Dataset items
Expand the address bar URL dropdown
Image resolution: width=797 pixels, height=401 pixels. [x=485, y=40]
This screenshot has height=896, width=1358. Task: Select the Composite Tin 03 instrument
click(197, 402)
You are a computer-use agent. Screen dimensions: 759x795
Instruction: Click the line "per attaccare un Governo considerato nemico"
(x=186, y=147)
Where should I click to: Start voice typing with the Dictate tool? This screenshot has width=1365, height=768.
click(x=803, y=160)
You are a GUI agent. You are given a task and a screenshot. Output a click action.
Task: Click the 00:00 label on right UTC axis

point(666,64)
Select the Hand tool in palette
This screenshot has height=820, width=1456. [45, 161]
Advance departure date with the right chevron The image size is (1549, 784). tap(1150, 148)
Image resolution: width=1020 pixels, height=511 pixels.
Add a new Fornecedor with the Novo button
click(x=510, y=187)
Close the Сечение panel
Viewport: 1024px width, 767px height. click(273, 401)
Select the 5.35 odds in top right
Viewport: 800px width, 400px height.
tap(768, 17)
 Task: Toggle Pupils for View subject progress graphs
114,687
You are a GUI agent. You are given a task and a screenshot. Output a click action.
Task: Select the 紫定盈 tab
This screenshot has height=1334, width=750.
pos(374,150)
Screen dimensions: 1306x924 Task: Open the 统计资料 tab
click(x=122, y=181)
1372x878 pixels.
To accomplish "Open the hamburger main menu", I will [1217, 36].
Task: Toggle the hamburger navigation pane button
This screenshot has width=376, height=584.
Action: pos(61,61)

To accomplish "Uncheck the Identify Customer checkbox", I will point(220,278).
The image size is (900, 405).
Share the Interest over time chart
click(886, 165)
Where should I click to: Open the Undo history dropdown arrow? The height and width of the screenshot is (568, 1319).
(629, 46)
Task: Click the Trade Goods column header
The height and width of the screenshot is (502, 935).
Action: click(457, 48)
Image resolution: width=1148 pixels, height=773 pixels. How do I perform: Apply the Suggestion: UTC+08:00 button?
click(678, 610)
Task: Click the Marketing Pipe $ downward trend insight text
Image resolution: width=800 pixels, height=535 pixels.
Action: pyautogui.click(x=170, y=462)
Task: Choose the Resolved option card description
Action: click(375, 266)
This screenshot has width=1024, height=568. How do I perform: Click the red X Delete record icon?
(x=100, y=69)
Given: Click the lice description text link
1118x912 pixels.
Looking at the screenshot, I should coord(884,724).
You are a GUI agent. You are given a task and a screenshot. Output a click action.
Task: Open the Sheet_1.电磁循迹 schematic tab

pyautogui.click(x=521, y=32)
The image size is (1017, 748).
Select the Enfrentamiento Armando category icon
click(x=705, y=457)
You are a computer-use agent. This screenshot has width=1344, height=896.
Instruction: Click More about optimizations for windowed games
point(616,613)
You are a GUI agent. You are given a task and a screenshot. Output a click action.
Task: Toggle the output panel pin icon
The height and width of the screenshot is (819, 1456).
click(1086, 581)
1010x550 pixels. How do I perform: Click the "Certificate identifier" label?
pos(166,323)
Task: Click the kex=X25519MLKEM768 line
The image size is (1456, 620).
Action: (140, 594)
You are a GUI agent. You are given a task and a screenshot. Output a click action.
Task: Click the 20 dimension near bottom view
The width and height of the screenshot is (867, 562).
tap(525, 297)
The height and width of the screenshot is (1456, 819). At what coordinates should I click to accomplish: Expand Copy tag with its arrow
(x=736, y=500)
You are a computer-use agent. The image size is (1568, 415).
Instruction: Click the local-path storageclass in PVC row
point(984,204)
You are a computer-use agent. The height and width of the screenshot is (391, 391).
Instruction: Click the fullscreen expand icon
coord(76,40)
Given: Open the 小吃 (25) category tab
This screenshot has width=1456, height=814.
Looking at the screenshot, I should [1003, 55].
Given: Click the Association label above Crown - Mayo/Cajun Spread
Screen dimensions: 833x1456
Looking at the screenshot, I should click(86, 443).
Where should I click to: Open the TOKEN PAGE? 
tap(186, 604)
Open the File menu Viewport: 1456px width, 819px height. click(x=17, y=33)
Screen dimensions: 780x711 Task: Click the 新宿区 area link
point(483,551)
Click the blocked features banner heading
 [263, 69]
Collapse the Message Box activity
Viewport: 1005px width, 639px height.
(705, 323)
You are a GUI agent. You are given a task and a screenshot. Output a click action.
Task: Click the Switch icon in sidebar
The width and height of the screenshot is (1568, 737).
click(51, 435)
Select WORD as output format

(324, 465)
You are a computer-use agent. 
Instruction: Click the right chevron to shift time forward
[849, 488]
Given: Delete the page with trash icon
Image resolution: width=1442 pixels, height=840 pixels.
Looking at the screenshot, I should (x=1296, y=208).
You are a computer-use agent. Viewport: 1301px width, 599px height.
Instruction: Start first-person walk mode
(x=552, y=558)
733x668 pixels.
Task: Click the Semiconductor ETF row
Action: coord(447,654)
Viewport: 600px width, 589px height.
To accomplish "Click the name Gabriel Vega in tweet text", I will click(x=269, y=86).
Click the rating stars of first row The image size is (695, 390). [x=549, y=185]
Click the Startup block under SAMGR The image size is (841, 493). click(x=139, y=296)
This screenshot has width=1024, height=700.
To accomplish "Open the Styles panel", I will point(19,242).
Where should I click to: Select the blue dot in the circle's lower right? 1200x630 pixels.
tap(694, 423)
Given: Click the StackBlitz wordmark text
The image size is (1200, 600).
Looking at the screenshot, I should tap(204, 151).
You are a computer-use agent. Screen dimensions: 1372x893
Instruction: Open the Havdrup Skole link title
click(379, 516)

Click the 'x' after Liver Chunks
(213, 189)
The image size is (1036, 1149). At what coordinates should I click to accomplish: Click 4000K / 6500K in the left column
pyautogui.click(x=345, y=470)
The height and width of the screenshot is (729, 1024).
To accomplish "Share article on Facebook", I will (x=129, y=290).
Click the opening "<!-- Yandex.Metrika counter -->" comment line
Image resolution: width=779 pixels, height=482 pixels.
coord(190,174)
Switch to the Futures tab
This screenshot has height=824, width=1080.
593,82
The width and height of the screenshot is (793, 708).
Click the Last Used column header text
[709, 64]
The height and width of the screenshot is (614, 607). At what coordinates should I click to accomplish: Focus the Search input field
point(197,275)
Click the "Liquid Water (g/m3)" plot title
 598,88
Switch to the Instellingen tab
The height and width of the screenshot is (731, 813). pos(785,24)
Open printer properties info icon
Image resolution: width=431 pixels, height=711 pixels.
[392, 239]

▶ The problem:
From the items above, pull out every line that contains the word "panel" and copy each one.

▶ Response below:
Close the Сечение panel
Task: Toggle the output panel pin icon
To accomplish "Open the Styles panel", I will point(19,242).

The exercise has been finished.